When was the last time you felt in love with your husband? I'm not talking about the "I love you" he sends in a text after you've finished discussing what to make for dinner or the "Love you!" that you say to him right before he leaves for work. I mean that deep happiness that one feels when they realize they wouldn't want to be with anyone else at that moment.
The answer for my husband and I? Well... I can't remember.
When was the last time you fought with your husband? Well we all know that one.
It was last night - He had come home late from work and the first thing he did when he walked thru the door was make some snide comment about the dishes. (Which the sink was only about 1/3rd of the way full)
It grew from there into a screaming match about how he had to work all day while I was probably at home doing my nails or playing on a Facebook game like Farmville.

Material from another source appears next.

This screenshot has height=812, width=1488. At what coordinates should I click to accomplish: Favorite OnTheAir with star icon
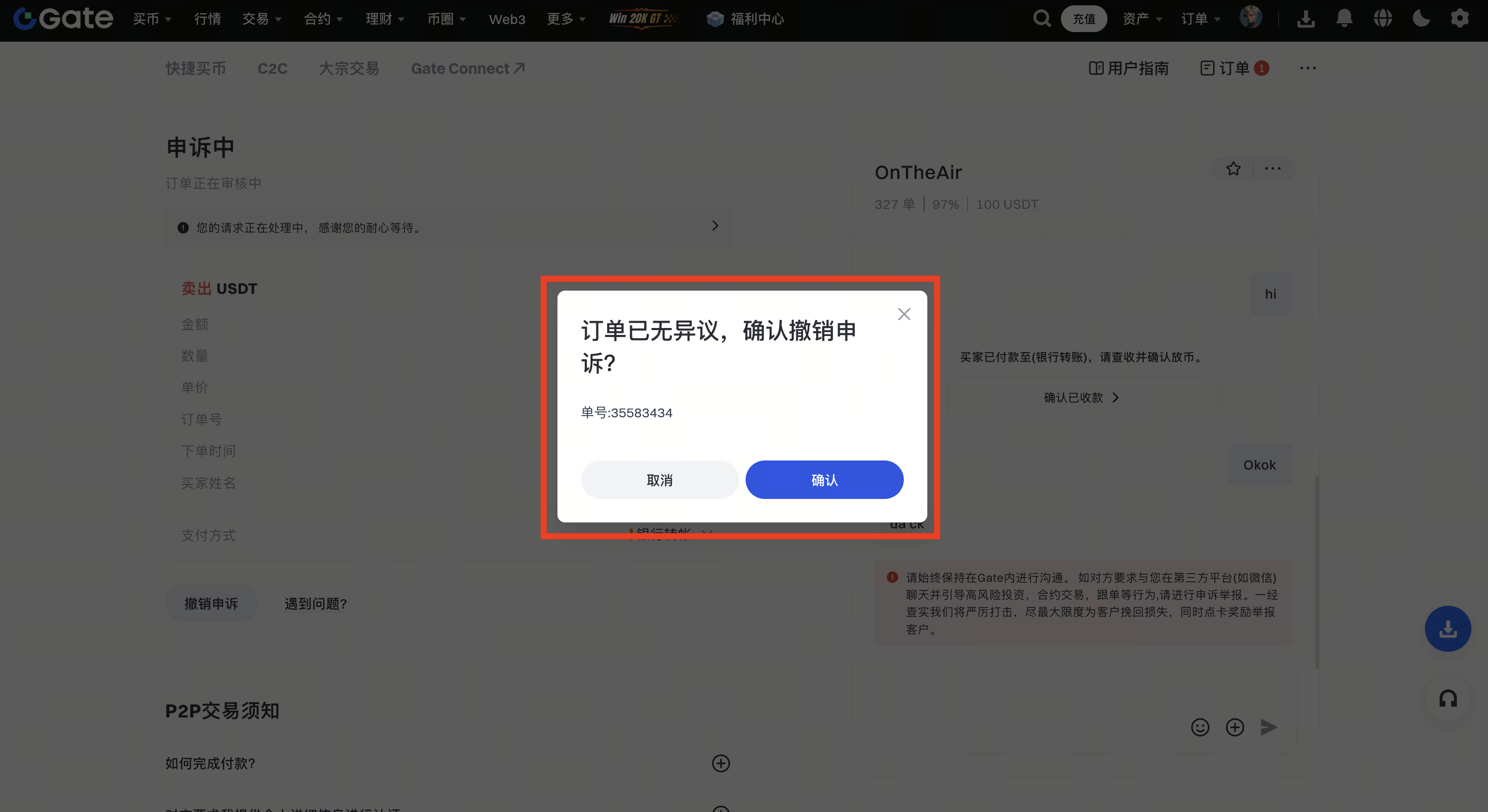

Of course he would have known, had he been home, that I spent 5 hours on the phone with the internet company's customer service, took the dog to the vet, went grocery shopping and still managed to finish my many other house duties... with the exception of the four plates and one pan that sat in our sink.
Our night ended with him sleeping on the couch and myself viciously finishing the dishes.
In fact, it seemed most of our night's ended that way now. Sure we tried to watch a movie together now and then (if we can even agree on one.) But it wasn't the same.
We had both sunk into a routine of stress and blame... lashing out at eachother as we only had eachother to lash out at.
Its going to be tough getting out of this cycle but I'm hoping that recognizing it is the first step. Our marriage of three years already seemed to be winding its way back to where it started... strangers.
Maybe one day I'll be able to remember the last time we were truly in love... and hopefully it'll help me remember how to get back to that.